• _Exercise_: Print the following lines exactly as they appear, from the line containing "In order to click on view" up to and including the line containing "coordinates (191, 477).".

══════

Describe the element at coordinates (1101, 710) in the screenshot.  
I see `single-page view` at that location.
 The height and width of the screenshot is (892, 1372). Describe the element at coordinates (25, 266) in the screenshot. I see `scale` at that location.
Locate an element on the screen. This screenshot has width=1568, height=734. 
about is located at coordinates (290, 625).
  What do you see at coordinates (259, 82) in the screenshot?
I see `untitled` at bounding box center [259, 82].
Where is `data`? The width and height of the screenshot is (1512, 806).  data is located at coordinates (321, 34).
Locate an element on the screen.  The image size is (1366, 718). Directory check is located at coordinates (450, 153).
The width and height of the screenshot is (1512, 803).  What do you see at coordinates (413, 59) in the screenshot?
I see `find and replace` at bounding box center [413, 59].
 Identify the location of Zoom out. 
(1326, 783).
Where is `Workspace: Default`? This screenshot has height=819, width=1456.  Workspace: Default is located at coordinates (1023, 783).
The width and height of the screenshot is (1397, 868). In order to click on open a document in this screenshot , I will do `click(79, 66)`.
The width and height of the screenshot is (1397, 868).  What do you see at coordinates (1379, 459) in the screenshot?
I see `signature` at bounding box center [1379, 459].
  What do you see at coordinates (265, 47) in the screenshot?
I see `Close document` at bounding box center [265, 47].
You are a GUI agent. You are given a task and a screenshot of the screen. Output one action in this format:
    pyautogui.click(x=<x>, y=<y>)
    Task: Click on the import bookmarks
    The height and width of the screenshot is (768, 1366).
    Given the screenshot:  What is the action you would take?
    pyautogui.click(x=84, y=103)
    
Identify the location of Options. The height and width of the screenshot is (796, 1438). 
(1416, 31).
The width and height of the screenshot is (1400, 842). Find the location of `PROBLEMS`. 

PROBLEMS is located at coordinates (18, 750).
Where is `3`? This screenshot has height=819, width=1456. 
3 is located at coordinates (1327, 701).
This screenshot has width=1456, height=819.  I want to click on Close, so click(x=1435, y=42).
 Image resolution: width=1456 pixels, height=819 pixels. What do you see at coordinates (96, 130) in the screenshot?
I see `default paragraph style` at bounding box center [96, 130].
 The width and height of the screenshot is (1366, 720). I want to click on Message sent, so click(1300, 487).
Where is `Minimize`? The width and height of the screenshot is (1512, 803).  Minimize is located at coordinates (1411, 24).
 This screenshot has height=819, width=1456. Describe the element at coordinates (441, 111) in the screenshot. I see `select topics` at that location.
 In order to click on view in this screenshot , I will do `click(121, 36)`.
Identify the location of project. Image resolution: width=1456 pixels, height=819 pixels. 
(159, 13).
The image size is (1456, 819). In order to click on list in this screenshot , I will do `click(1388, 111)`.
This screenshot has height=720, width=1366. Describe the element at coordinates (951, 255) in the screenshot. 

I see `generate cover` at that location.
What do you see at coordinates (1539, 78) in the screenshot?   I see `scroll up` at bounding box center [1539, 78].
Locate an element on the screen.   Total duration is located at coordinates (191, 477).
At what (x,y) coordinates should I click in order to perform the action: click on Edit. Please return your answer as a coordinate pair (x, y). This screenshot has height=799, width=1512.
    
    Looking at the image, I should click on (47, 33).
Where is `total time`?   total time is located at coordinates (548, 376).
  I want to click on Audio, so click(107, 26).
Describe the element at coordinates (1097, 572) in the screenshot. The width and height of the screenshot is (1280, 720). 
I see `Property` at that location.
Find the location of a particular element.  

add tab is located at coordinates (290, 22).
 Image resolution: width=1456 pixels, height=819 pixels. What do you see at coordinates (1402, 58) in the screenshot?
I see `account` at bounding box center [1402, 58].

══════

• _Response below_:
 In order to click on view in this screenshot , I will do `click(121, 36)`.
Identify the location of project. Image resolution: width=1456 pixels, height=819 pixels. 
(159, 13).
The image size is (1456, 819). In order to click on list in this screenshot , I will do `click(1388, 111)`.
This screenshot has height=720, width=1366. Describe the element at coordinates (951, 255) in the screenshot. 

I see `generate cover` at that location.
What do you see at coordinates (1539, 78) in the screenshot?   I see `scroll up` at bounding box center [1539, 78].
Locate an element on the screen.   Total duration is located at coordinates (191, 477).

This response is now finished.